Und wenn etwas einmal nicht gleich funktioniert, ist eine OPENschool-Einheit flexibel genug, um sofort darauf zu reagieren. Eine ganze Schule ist ein großes, träges System. Ein Team aus fünf Coaches und fünfzig Schüler/innen kann die eigenen Abläufe rasch reflektieren, diskutieren und umstellen.


#2: Schüler/innen-Mitbestimmung

In der Schule geht es um die Schüler/innen. Daher sollen sie auch mitentscheiden, was passiert. Nicht nur bei oberflächlichen Details, sondern bei Grundsatzfragen. Tagesablauf, Beurteilungsform, Materialien, Ziele, Inhalte… Das betrifft Schüler/innen nicht nur, sondern ist für sie gemacht. Daher sollten sie dabei mitreden können.

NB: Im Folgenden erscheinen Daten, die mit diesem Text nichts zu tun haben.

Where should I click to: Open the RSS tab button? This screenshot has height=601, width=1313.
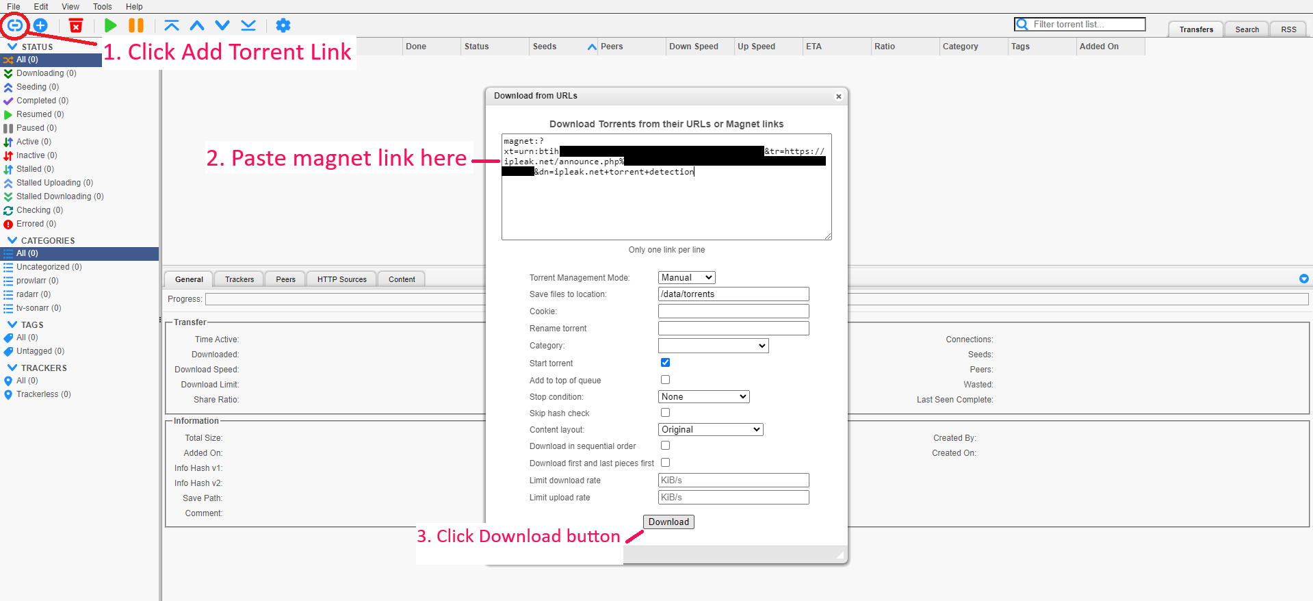point(1289,29)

An der OPENschool geht das. Eine OPENschool-Einheit ist klein genug – etwa fünf Lehrer/innen und fünfzig Schüler/innen innerhalb einer größeren Schule – dass auch Grundlegendes gemeinsam diskutiert und flexibel geändert werden kann. Die Notengebung erscheint vielen ungerecht? Dann finden wir heraus, woran das liegt, und testen gemeinsam ein neues, transparenteres System. Manche brauchen während der Arbeit stille Rückzugsräume? Dann machen wir daraus ein Projekt und schaffen welche.

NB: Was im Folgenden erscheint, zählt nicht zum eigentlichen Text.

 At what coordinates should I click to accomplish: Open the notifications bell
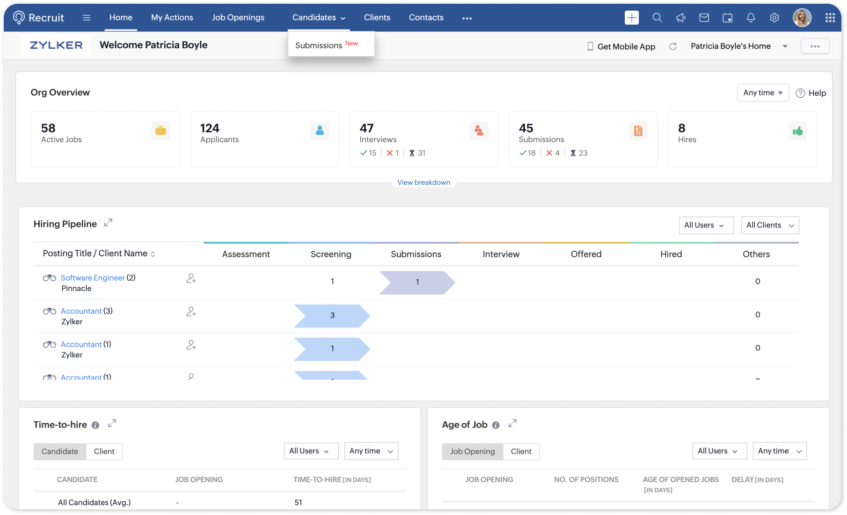[751, 18]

„Aber wir können doch nicht die ganze Schule umkrempeln!“ – Das vielleicht nicht, aber eine OPENschool-Einheit schon.

„Aber manche Themen sind zu komplex!“ – Dann arbeiten wir uns mit einer Fokusgruppe in diese Komplexität ein, lesen die betreffenden Gesetze und Weisungen und suchen nach bestehenden Lösungen an anderen Schulen. Wenn das nicht Lernen ist, was dann?

Die OPENschool ist kein starres, fertiges System. Sie ist ein offenes Format, das dazu da ist, an Schulen mehr möglich zu machen. Schüler/innen-Mitbestimmung gehört zentral dazu, denn wenn wir die Bedürfnisse der Schüler/innen ernst nehmen wollen, müssen wir sie in die Schulentwicklung einbinden.


#3: Gestaltungsfreiheit

Von Schulangst bis Notenungerechtigkeit sehen wir Lehrer/innen genau, wo es in Schulen schiefläuft. Oft fühlen wir uns hilflos, das zu ändern, als wären wir ebenso Gefangene im System wie die Schüler/innen.

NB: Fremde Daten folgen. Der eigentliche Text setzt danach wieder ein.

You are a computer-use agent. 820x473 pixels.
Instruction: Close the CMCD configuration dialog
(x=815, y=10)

Die OPENschool zeigt, dass es so nicht sein muss. Auch an der OPENschool läuft immer wieder etwas schief — aber dann setzen wir uns als Team zusammen und ändern flexibel unsere Abläufe, wenn nötig auch grundlegend, um es besser zu machen. Als kleine Einheit — ca. 5 Lehrer/innen, ca. 50 Schüler/innen — ist das jederzeit möglich. Die Schüler/innen holen wir dabei mit ins Boot, auch bei grundlegenden Entscheidungen. Immerhin geht es um sie, um ihr Lernen und ihr Leben.

Dadurch verwenden wir die Energie, die sonst auf Jammern über Einschränkungen und Missstände vergeudet wird, um die OPENschool ständig und selbstständig zu verbessern – jeden Tag, jede Woche und jedes Schuljahr.